--- TEXT BLOCK ---

The event has been held at the football stadium of Lumberton High School for its first 16 years, but Hendren said it has outgrown the facility. It was moved this year to the fairgrounds.

This year, 86 teams and more than 2,200 people took part.

“I was so afraid to go the doctor because of what I found out,” Woods said while walking laps, recalling her diagnosis in 1997. “It’s just one of those things, when you’re told that, the first thing you want to do is not be faced with it.”

Woods had just given birth to her now 15-year-old son Tristan when she was diagnosed with cervical cancer. She said her ex-husband and his family were very supportive and helpful through her battle, including her father-in-law, who later died from cancer.

“It was a lot, and it was stressful,” Woods said, watching her 7-year-old daughter Hermione walk a few steps ahead. “You’ve got a little baby that’s just been born, and then you’re told something like this. You’re just starting your life.”

Woods after she finished treatment, she miscarried twins.

“It’s taken years of having to heal from that. That was the most difficult part for me,” she said.

The month her twins were due, Woods found out she was pregnant with her son Bailey, who is now 13.

At the Relay, Woods joined hundreds of other cancer survivors clad in purple T-shirts who walked the survivors and caregivers lap — with the popular Journey song “Don’t Stop Believin’” echoing across the field.

Lining the track were more than 2,100 luminaries — white paper bags bearing the names of cancer survivors, or memorializing those who have passed on.

Relatives of Adell Lewis ask the volunteer lighting the luminaries if they can light hers.

“She was a dedicated Christian, and she loved to smile,” said Lewis’ daughter Carmela Hunt, who wore a T-shirt with Lewis’ picture.

Lewis, who was first diagnosed in 1999 with ovarian cancer, had two recurrences before dying in November from respiratory and circulatory complications, Hunt said.

“It was a struggle,” Hunt said. “It brought us closer together, because our main goal was to try to keep her safe and keep her healthy.”

Each paper bag told a story — a picture of a loved one who lost a battle with cancer, or words of encouragement to those who carry on the fight.

--- PROVIDED MATERIAL ---

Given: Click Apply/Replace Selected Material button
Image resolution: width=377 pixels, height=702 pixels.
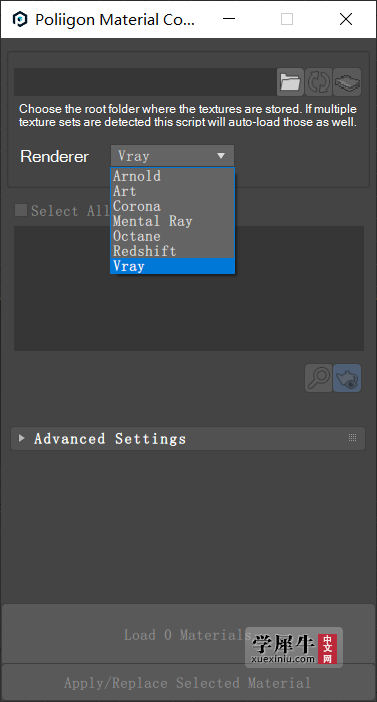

---

### TASK TO CARRY OUT
Continue the Relay for Life article from the point at which it stops. The listing is not required for what follows.

### ANSWER BOX
Dressed in a hot pink tutu adorned with striped bows, a pink T-shirt, a flower head band with a flashing light in the center and enough jewelry to make Liz Taylor blush, Joanie White told her story.

“I was standing in my salon last July with three bald-headed women,” said White, who works at the Making Waves salon in St. Pauls.

One of the women had brought her daughter to get a haircut.

“She was going through chemo, so she didn’t have any hair,” White said.

The second woman had recently completed chemotherapy.

“She’d brought another lady who we had just discovered had breast cancer, and her hair was coming out. Her head needed shaving,” White said as she wiped tears from her fake pink eye lashes.

That spurred White into action, arranging a team of 60 people to take part in Relay. Their team, “The Fabulous Floozies,” set up a colorful booth at the event, complete with Christmas lights, colored Chinese paper lanterns, 8-foot-tall totem poles that spouted fire from the tops and a non-alcoholic daiquiri bar.

“We’re just kind of flashy and trashy,” White said while leaning against the daiquiri bar, which was now clear after the group had sold about 200 daiquiris in five hours.

White said it took four pickup trucks, two vans and two SUVs to get all of the group’s equipment to the fairgrounds.

“We’re a first-year team, clueless to what we’re doing,” White said, adding that their goal was to raise $1,500. They raised $8,000 in about eight weeks.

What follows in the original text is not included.